JFK's grandson slams Pence's interpretation of 'Profiles in Courage'
Posted January 18, 2020 10:31 p.m. EST
CNN — President John F. Kennedy's grandson Jack Schlossberg said Saturday that Vice President Mike Pence's recent op-ed is a "total perversion of JFK's legacy and the meaning of courage."
In a Wall Street Journal op-ed published Thursday, Pence urged Senate Democrats to break ranks and oppose the articles of impeachment brought against President Donald Trump.
Pence cited Kennedy's 1957 Pulitzer Prize-winning book, "Profiles in Courage," which has a chapter dedicated to Republican Sen. Edmund Ross of Kansas. Pence praises Ross, who broke with his party and is generally considered to have cast the deciding vote to acquit President Andrew Johnson after Johnson became the first American president to be impeached in 1868.
Pence wrote in the op-ed, "The question naturally arises: Who, among the Senate Democrats, will stand up to the passions of their party this time? Who will stand up against 'legislative mob rule' and for the rule of law? Who will be the 2020 Profile in Courage?"
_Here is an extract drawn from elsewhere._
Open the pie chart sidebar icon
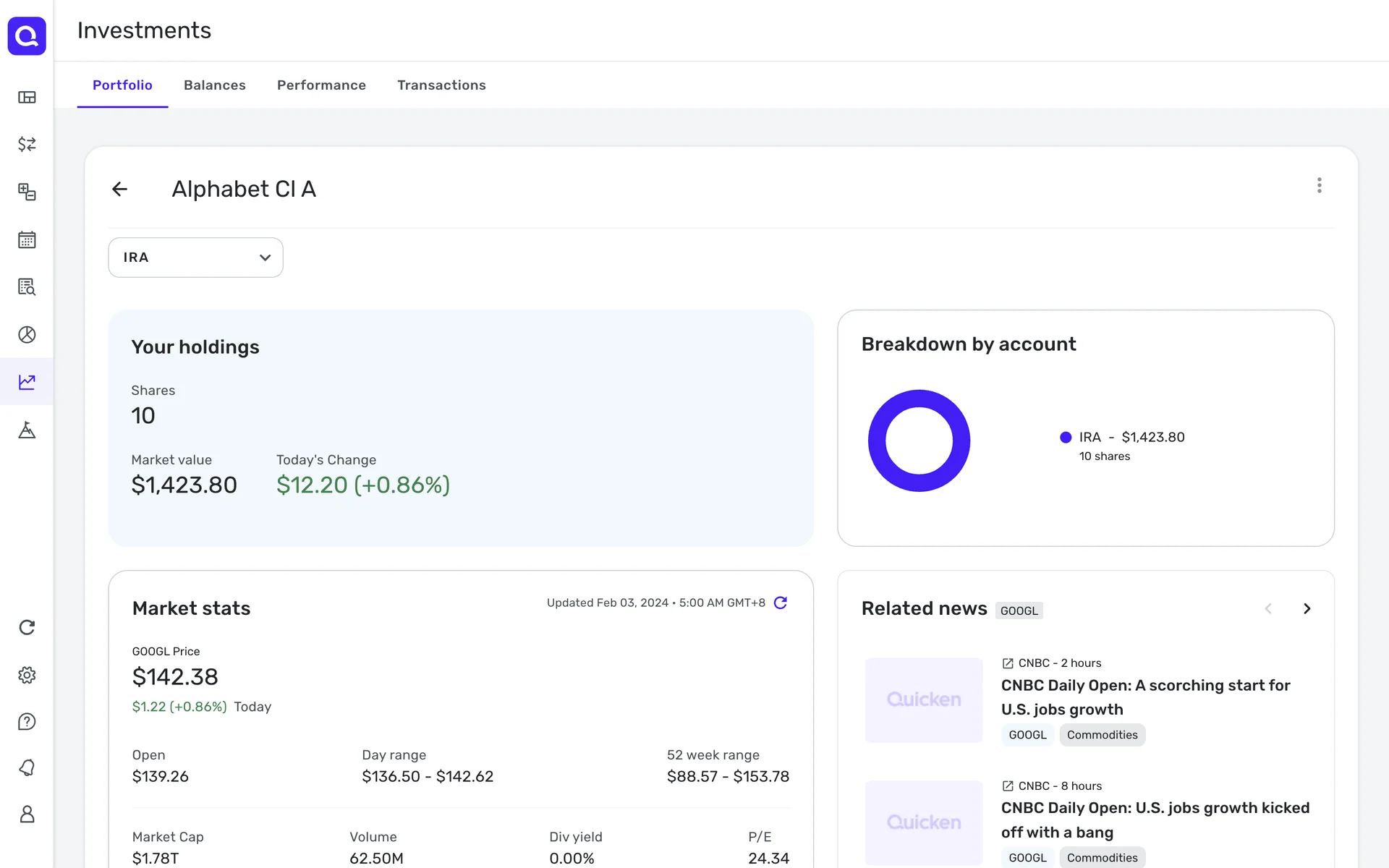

In a series of tweets, Schlossberg wrote that Pence "is right to celebrate Ross, a public servant who, foreseeing his own defeated, nonetheless summoned the courage to vote his conscience, and put the national interest above his own. But let's not be confused."
Trump "was impeached because he did the exact opposite -- he put his own interests ahead of our country's national security and, in the process, broke federal law," he wrote.
Schlossberg is a member of the bipartisan committee that administers the Profiles in Courage Award to a public official who embodies "politically courageous leadership." Schlossberg is the son of Caroline Kennedy, the former US ambassador to Japan.
"Pence and Congressional Republicans have also failed the test of courage," Schlossberg wrote. "Rather than risk their career or endure personal reprisal, they excuse the President's and others' admitted wrongdoing and disgraceful behavior."
"I would argue instead that today, as in , political courage might require a Republican Senator to risk his or her own political future by breaking lockstep from the President and agree to hear from witnesses, review the evidence, and put the national interest above their own," Schlossberg wrote.